Opinión,
27.07.2012

Reglas claras

La lección que dejó el proceso electoral para elegir presidente de la República, senadores y diputados federales,  es la necesidad urgente de perfeccionar la ley en materia electoral, tanto la aplicable a nivel nacional como la de los estados.

 

Sí, es urgente que cada vez haya reglas más claras para partidos, candidatos y el propio gobierno, por eso es lamentable que en Veracruz, la oposición en pleno pretenda imbuir en la opinión pública que la pretensión es todo lo contrario,  en lugar de contribuir a fortalecer y enriquecer una iniciativa para contar con una ley electoral que contribuya a la organización y realización de elecciones más democráticas, sobre todo, libres de toda sospecha.

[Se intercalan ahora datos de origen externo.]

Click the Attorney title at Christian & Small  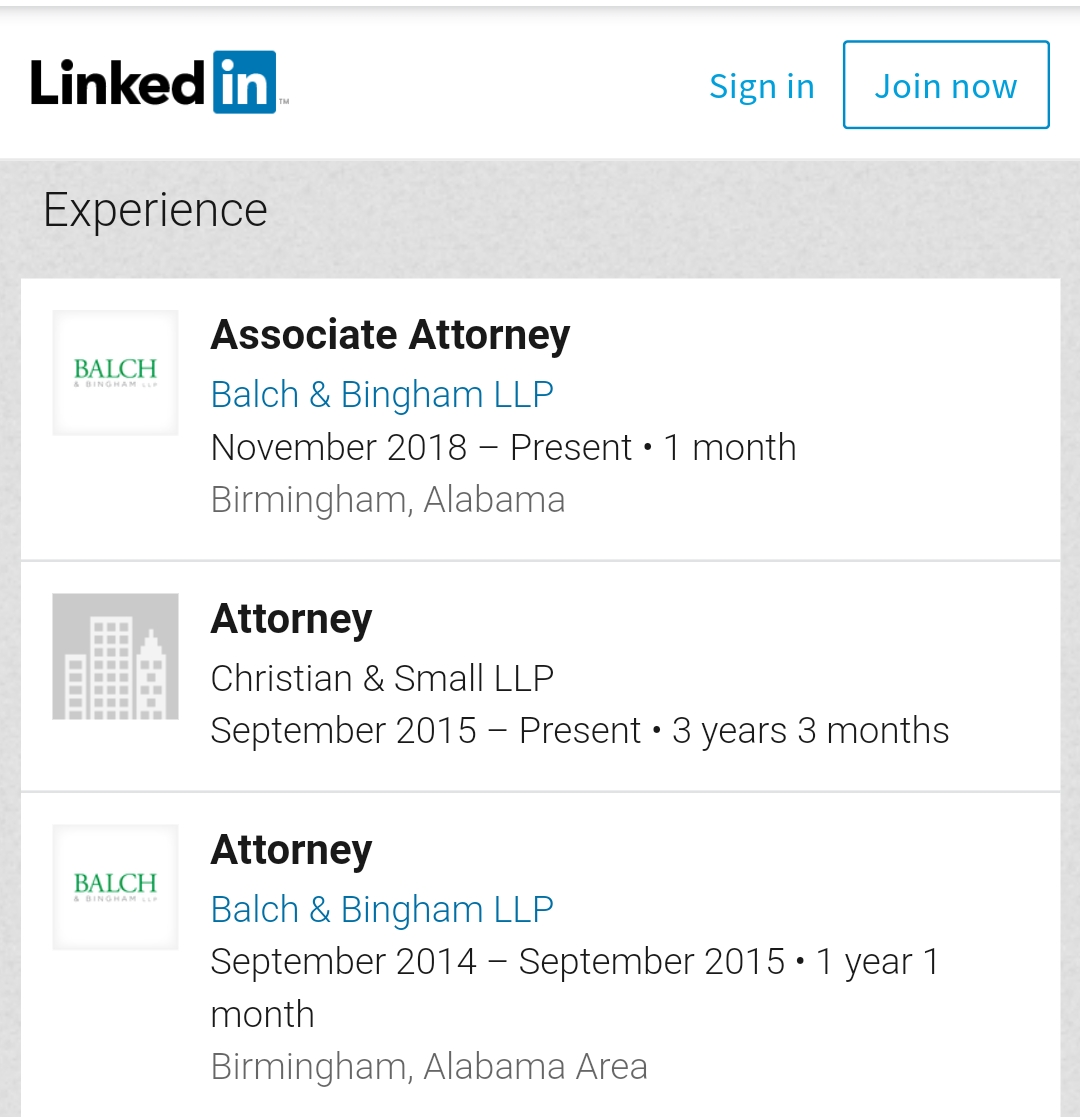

Aunque hay tiempo para lograr una nueva reforma electoral para aplicarse en el proceso de renovación de los ayuntamientos veracruzanos en 2013,  por el momento no hay señales positivas de parte de los partidos de oposición de trabajar en conjunto con los legisladores, para lograr un dictamen concensuado, acorde a la realidad política y social veracruzana.

 

Para el frente común que armaron ayer el PAN, PRD y Movimiento Ciudadano, el hecho de que se haya retirado de la orden del día de la sesión de la LXII Legislatura, el debate sobre esta iniciativa, representa ganar tiempo, ojala que su intención no sea esa precisamente: agotar plazos, para que Veracruz no cuente con una nueva ley electoral en 2013.

 

Ellos exigen dijeron en conferencia de prensa mesas de diálogo y debate para sacar un documento equitativo e imparcial, y como siempre argumentan, que el documento apenas y lo conocen, lo cual no es creíble porque en el Congreso tienen diputados, quienes recibieron en tiempo y forma la iniciativa, la que está abierta a observaciones y propuestas, las que, hasta ahora los reclamantes, no han presentado ni a la opinión pública ni al Congreso del Estado.

 

En el ánimo del legislador y de quien presentó la iniciativa, el gobernador Javier Duarte de Ochoa, no está imponer una nueva ley electoral, no, el propósito central es que ésta cuente con todos los elementos legales que proporcionen certeza, equidad y reglas claras.

 

En los partidos de oposición,  está el ser parte de este propósito o el impedir que Veracruz esté a la vanguardia. El balón está en su cancha, pero no deben olvidar que para este juego no hay tiempo extras, principalmente que es urgente una ley electoral que ofrezca lo que todo demócrata aspira: elecciones limpias, tranquilas y transparentes.